1976 United States House of Representatives elections in South Carolina

All 6 South Carolina seats to the United States House of Representatives
|  | Majority party | Minority party |
| Party | Democratic | Republican |
| Last election | 5 | 1 |
| Seats won | 5 | 1 |
| Seat change | Steady | Steady |
- District results
| Democratic 50–60% 60–70% 70–80% >90% | Republican 50–60% |

= 1976 United States House of Representatives elections in South Carolina =

The 1976 United States House of Representatives elections in South Carolina were held on November 2, 1976, to select six Representatives for two-year terms from the state of South Carolina.

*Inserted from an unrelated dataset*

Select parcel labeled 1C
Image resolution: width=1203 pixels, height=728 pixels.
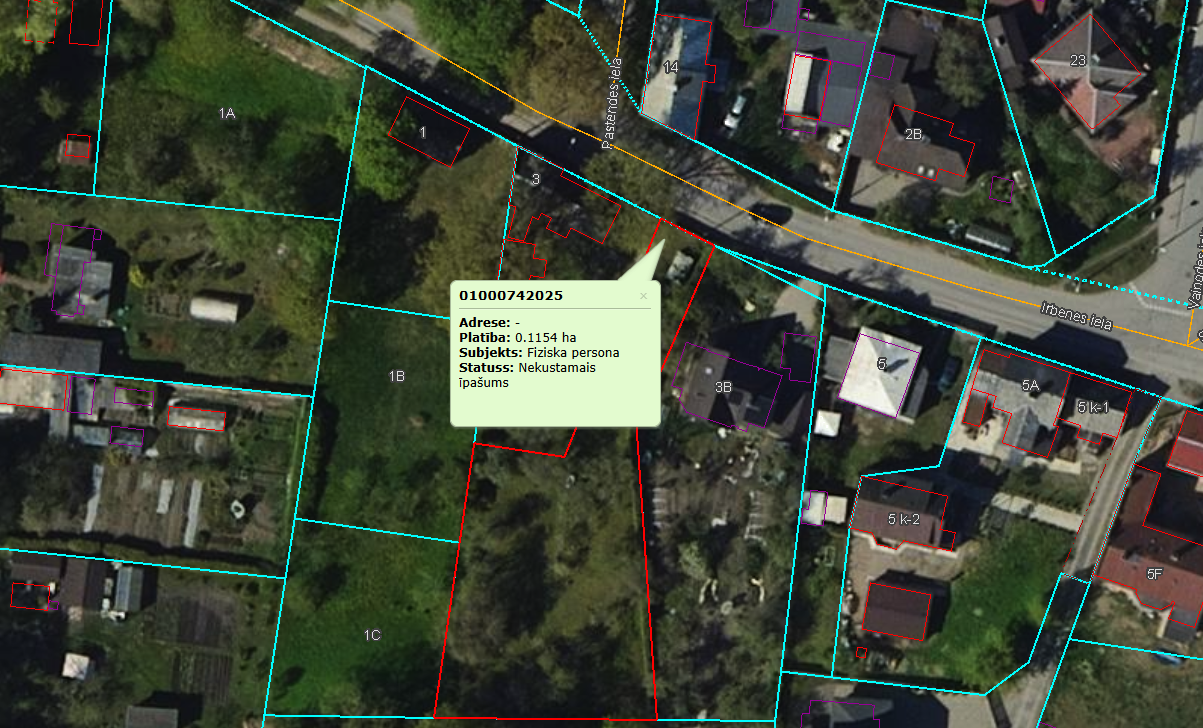[x=372, y=635]
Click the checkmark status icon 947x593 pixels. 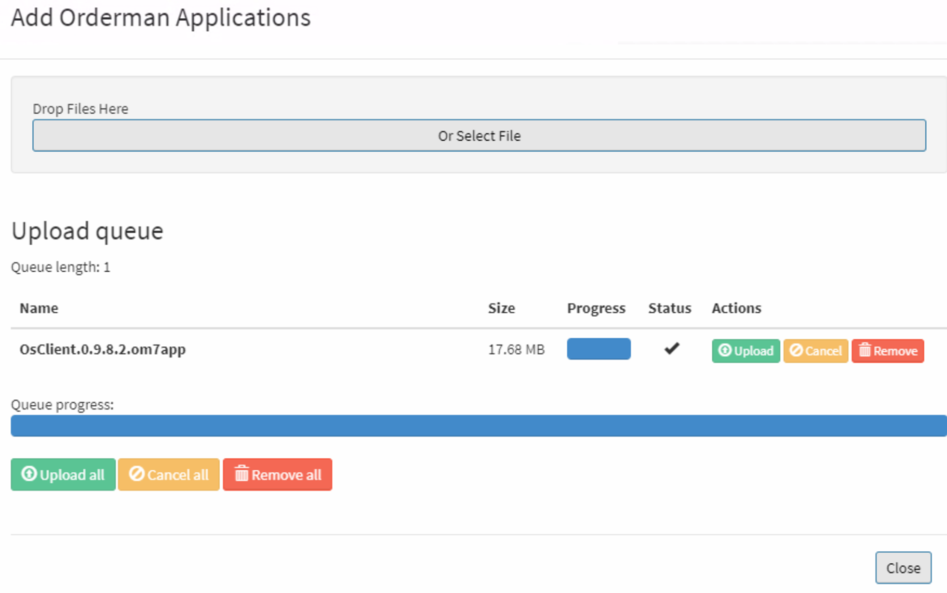click(672, 348)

All six incumbents were re-elected and the composition of the state delegation remained five Democrats and one Republican.

==1st congressional district==
Incumbent Democratic Congressman Mendel Jackson Davis of the 1st congressional district, in office since 1971, defeated Republican challenger Lonnie Rowell.

===General election results===

South Carolina's 1st congressional district election results, 1976
| Party |  | Candidate | Votes | % | ±% |
|---|---|---|---|---|---|
|  | Democratic | Mendel J. Davis (incumbent) | 89,891 | 68.9 |  |
|  | Republican | Lonnie Rowell | 40,598 | 31.1 |  |
| Majority |  |  | 49,293 | 37.8 |  |
| Turnout |  |  | 130,489 |  |  |
|  | Democratic hold |  |  |  |  |

==2nd congressional district==
Incumbent Republican Congressman Floyd Spence of the 2nd congressional district, in office since 1971, defeated Democratic challenger Clyde B. Livingston.

===General election results===

South Carolina's 2nd congressional district election results, 1976
| Party |  | Candidate | Votes | % | ±% |
|---|---|---|---|---|---|
|  | Republican | Floyd Spence (incumbent) | 83,426 | 57.5 |  |
|  | Democratic | Clyde B. Livingston | 60,602 | 41.8 |  |
|  | Independent | John O'Neal | 950 | 0.7 |  |
| Majority |  |  | 22,824 | 15.7 |  |
| Turnout |  |  | 144,978 |  |  |
|  | Republican hold |  |  |  |  |

==3rd congressional district==
Incumbent Democratic Congressman Butler Derrick of the 3rd congressional district, in office since 1975, was unopposed in his bid for re-election.

===General election results===

South Carolina's 3rd congressional district election results, 1976
| Party |  | Candidate | Votes | % | ±% |
|---|---|---|---|---|---|
|  | Democratic | Butler Derrick (incumbent) | 117,740 | 100.0 |  |
| Majority |  |  | 117,740 | 100.0 |  |
| Turnout |  |  | 117,740 |  |  |
|  | Democratic hold |  |  |  |  |

==4th congressional district==
Incumbent Democratic Congressman James R. Mann of the 4th congressional district, in office since 1969, defeated Republican challenger Bob Watkins.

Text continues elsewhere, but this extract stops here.